Вы здесь » a million voices » S.T.A.Y. » i'm jim morrison, i'm dead
Ω/i'm jim morrison, i'm dead/
Ω/дом ганнибала/ | Ω/will graham, dr. hannibal lecter/ |
Ω/когда мастер больше не может предугадать следующий шаг своего творения, мастер отступает назад и просто наблюдает.
sleep dealer — endless route
Уилл иногда приходит к Питеру. Уилл закрывает Питера своей спиной, чтобы крысу никто не заметил. Уилл приходит к Питеру спросить, какое животное могло разорвать человека на такие кусочки и перенять у Питера его ненависть. Питер ненавидит своего социального работника, а Уилл своего психотерапевта возненавидеть не может. Хочет, но у него не получается. У Уилла десятки причин, а все равно не получается. Стаккато копыт оленя разрывает голову Уилла, всякий раз предзнаменовывая очередную сложность в его жизни. Уилл завидует Питеру, ведь ему настолько проще жить.

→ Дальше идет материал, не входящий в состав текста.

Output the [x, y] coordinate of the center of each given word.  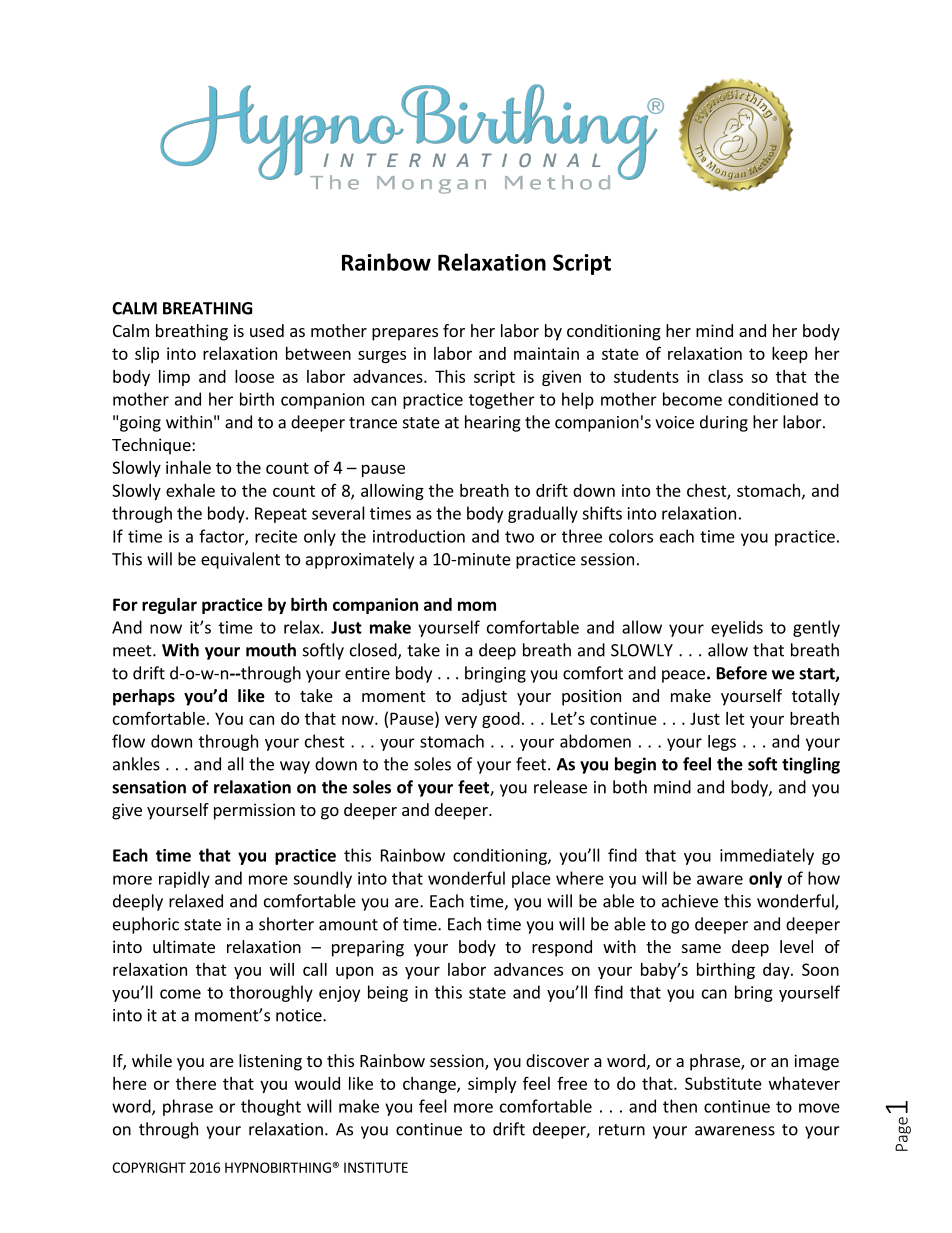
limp [174, 378]
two [519, 537]
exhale [190, 490]
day [777, 971]
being [388, 993]
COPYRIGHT [149, 1167]
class [725, 376]
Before [742, 673]
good [501, 720]
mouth [271, 650]
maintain [546, 353]
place [531, 879]
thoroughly [271, 993]
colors [631, 536]
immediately [767, 856]
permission [254, 811]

Уилл ходит от экспоната к экспонату в этом помещении и искося наблюдает за Рэндаллом. Движения Рэндалла напоминают Уиллу движения дикого зверя. Джек задает Рэндаллу вполне нейтральные вопросы и пытается поддержать дружелюбную атмосферу: “тебя никто ни в чем не подозревает, простые формальности”. Но Уилл и Джек знают, что серия последних убийств будто из-за дикого животного — дело рук Рэндалла. Они не арестовывают Рэндалла только потому, что он одно из звеньев цепи плана. Плана по поимке Чесапикского Потрошителя, доктора Ганнибала Лектера. Они с Джеком тщательно продумывают его, особенно поведение Уилла — Уилл должен убедить Ганнибала в том, что он на его стороне. Вечером Уилл пьет виски и вспоминает, как с Ганнибалом они продумывают поведение Уилла, чтобы Джек был убежден в том, что Уилл на его стороне. Уилл трет ладонью красные, как у кролика, глаза и разминает затекшие плечи. Уилл снова пьет и почти совсем не спит, потому что сбился с пути и совсем запутался, а его подсознание щедро отыгрывается на нем, стоит только закрыть глаза.
Со дня знакомства с Ганнибалом в Уилле медленно от долгого сна просыпался его зверь. Уилл всегда поступал так, как правильно, а теперь его зверь хочет к Ганнибалу Лектеру и это неправильно. Уилл чувствует, как начинает размываться и заливает это еще одним стаканом виски. Теперь Уилл достаточно пьяный для того, чтобы оставить размышления о том, что правильно, а что — нет, и дальше думает только о Рэндалле. Рэндалл Тир тоже был пациентом доктора Лектера: у него расстройство личности и то, как он воспринимает себя, не соответствует его внешней оболочке. Уиллу кажется, что заключенный в клетку из костей и мяса истинный Рэндалл Тир бьется в закрытом пространстве и прогрызает себе путь изнутри. Ганнибал наверняка воспринимал его своим драгоценным камнем и пытался его отшлифовать. Уилл вспоминает взгляд Рэндалла и не может не согласиться с самим собой же, что Ганнибал хорошо поработал с Рэндаллом. Уилл не может идентифицировать то, что он чувствует по этому поводу, но это что-то определенно делает ему неприятно.
Под утро Уилл засыпает в кресле, а пустой стакан, выпавший из его рук, Бастер загоняет под диван. Уиллу снится Рэндалл. У Рэндала лицо медленно теряет свои четкие очертания и размывается, напоминает Уиллу воду, в которую бросили камень. Когда гладь лица Рэндалла замирает, на ней начинают проступать иные черты. Уилл пристально всматривается и просыпается, когда видит, что на него смотрит он сам.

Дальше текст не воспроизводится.